● **Task to complete**
Look through the data below and output, unchanged, every line from the one holding "The image size is (812, 456)." through the one holding "Given: Open THC Team author link", inclusive. Skip the pictures.

BEGIN

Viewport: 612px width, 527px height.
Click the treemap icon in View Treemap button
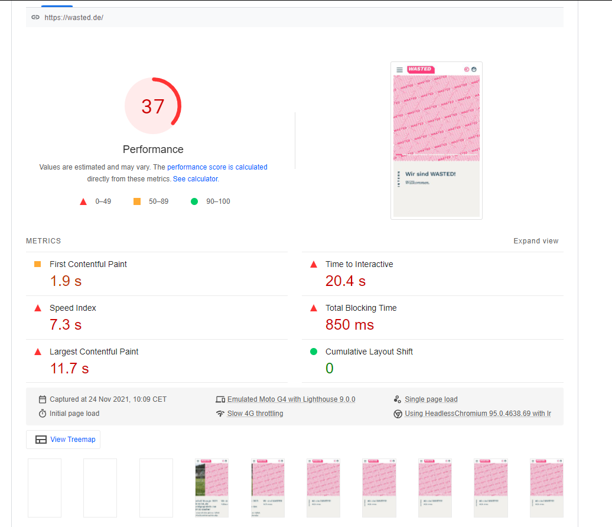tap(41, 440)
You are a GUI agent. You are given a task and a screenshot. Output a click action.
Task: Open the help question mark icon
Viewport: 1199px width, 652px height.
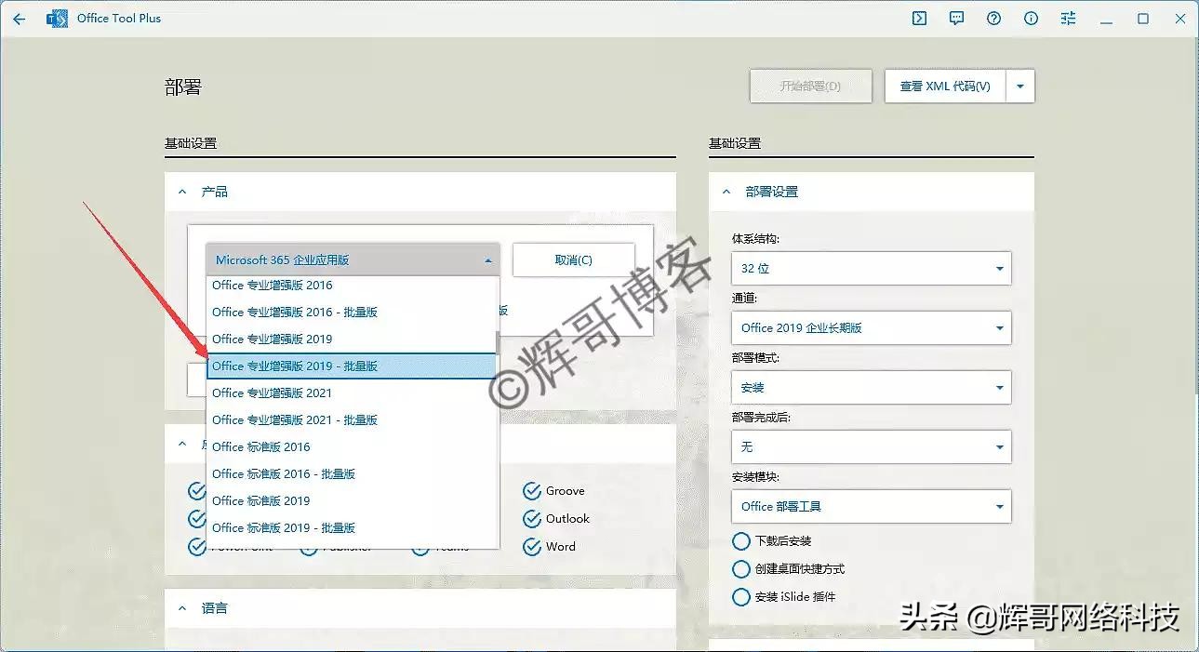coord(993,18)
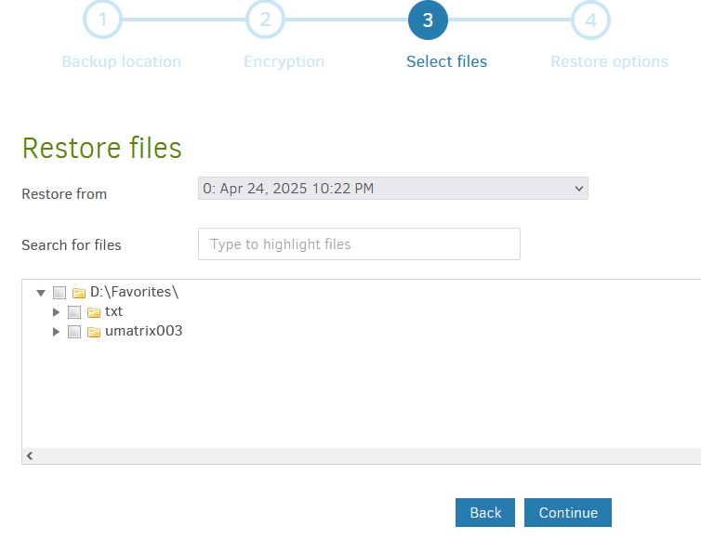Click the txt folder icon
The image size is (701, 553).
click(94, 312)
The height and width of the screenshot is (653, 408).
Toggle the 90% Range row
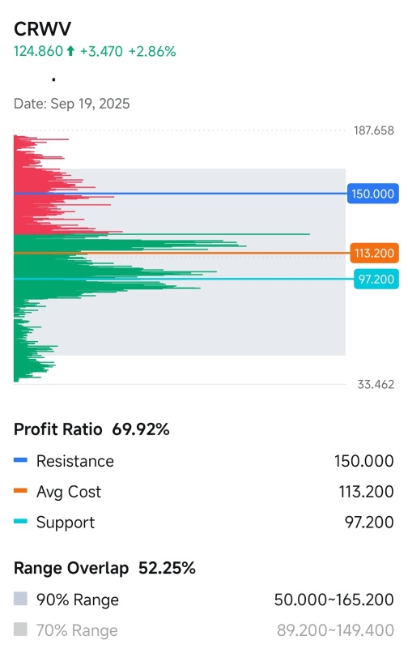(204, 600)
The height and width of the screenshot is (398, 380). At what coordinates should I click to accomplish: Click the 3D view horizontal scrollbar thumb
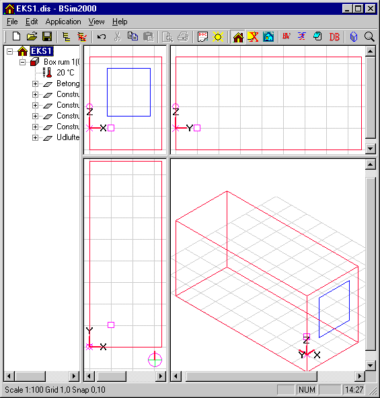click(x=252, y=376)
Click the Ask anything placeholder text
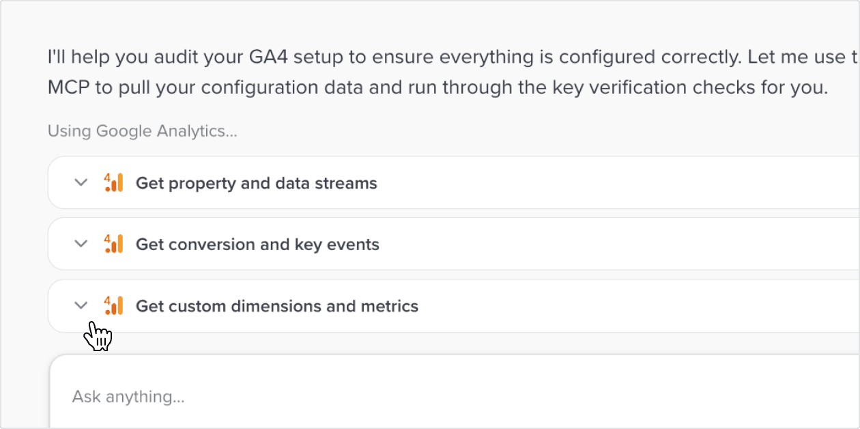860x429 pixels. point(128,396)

END
BEGIN

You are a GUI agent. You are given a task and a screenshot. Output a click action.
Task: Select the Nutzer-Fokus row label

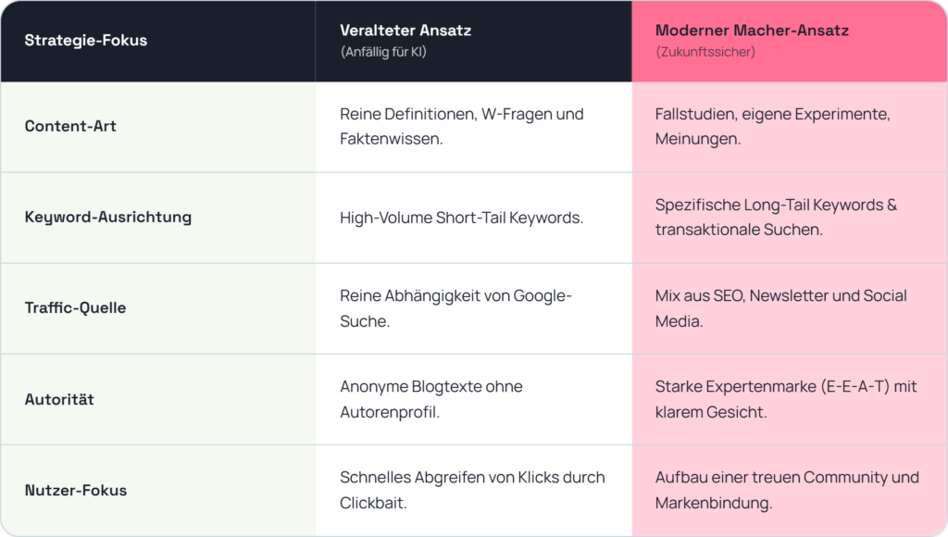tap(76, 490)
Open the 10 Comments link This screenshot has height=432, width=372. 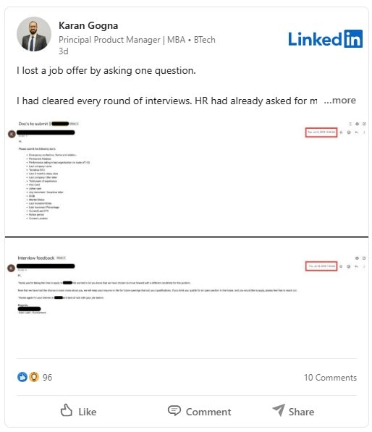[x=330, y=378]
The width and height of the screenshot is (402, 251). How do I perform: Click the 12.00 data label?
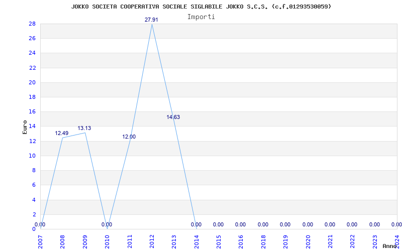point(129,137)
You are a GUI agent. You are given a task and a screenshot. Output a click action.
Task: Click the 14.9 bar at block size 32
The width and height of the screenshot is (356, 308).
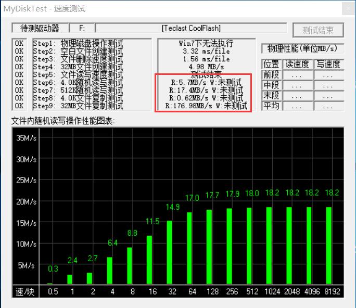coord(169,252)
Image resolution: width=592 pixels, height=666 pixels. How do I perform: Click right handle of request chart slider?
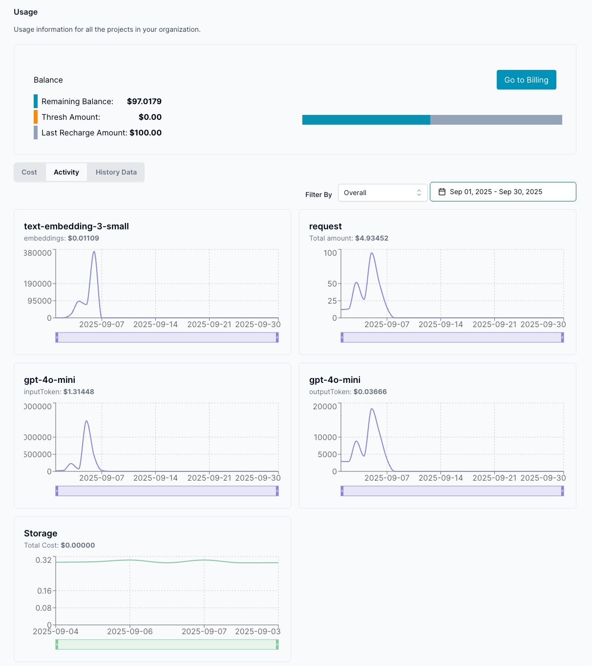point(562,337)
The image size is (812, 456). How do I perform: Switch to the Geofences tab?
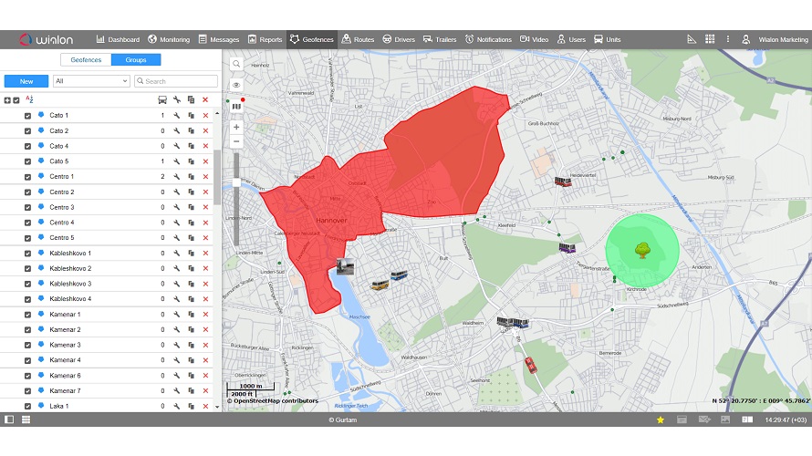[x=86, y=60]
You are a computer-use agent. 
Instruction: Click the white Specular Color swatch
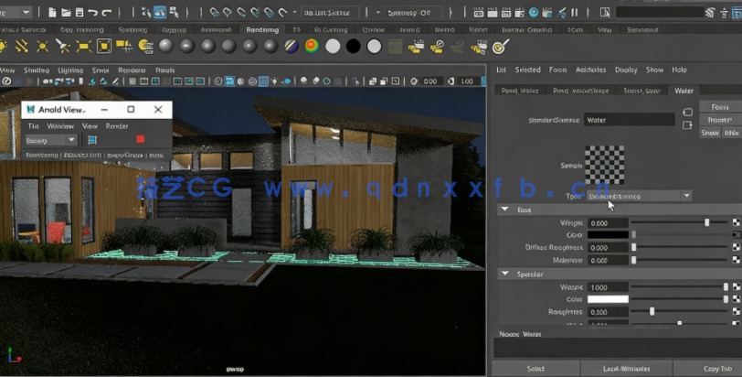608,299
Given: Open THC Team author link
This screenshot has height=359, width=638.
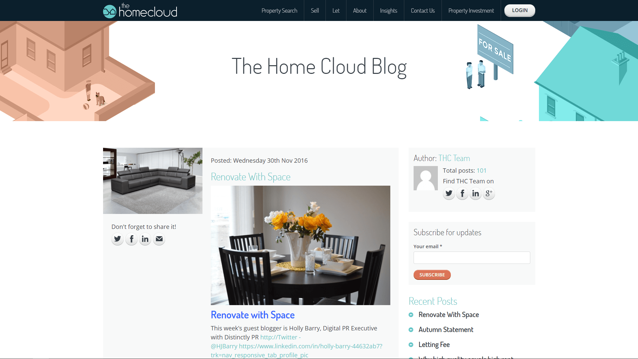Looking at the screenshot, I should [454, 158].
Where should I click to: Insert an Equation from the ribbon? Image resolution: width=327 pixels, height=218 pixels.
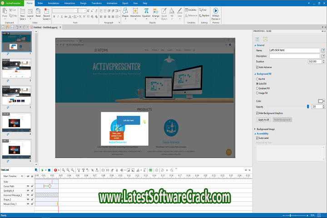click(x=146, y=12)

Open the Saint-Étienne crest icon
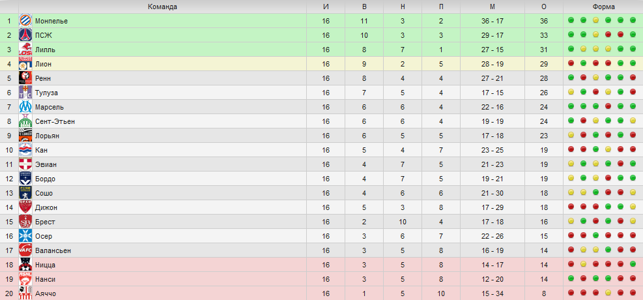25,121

END

● **Task response**
The image size is (812, 456). How do I perform: Switch to the Geofences tab?
[x=86, y=60]
You are a computer-use agent. 
Instruction: Click the white Specular Color swatch
608,299
Given: Open THC Team author link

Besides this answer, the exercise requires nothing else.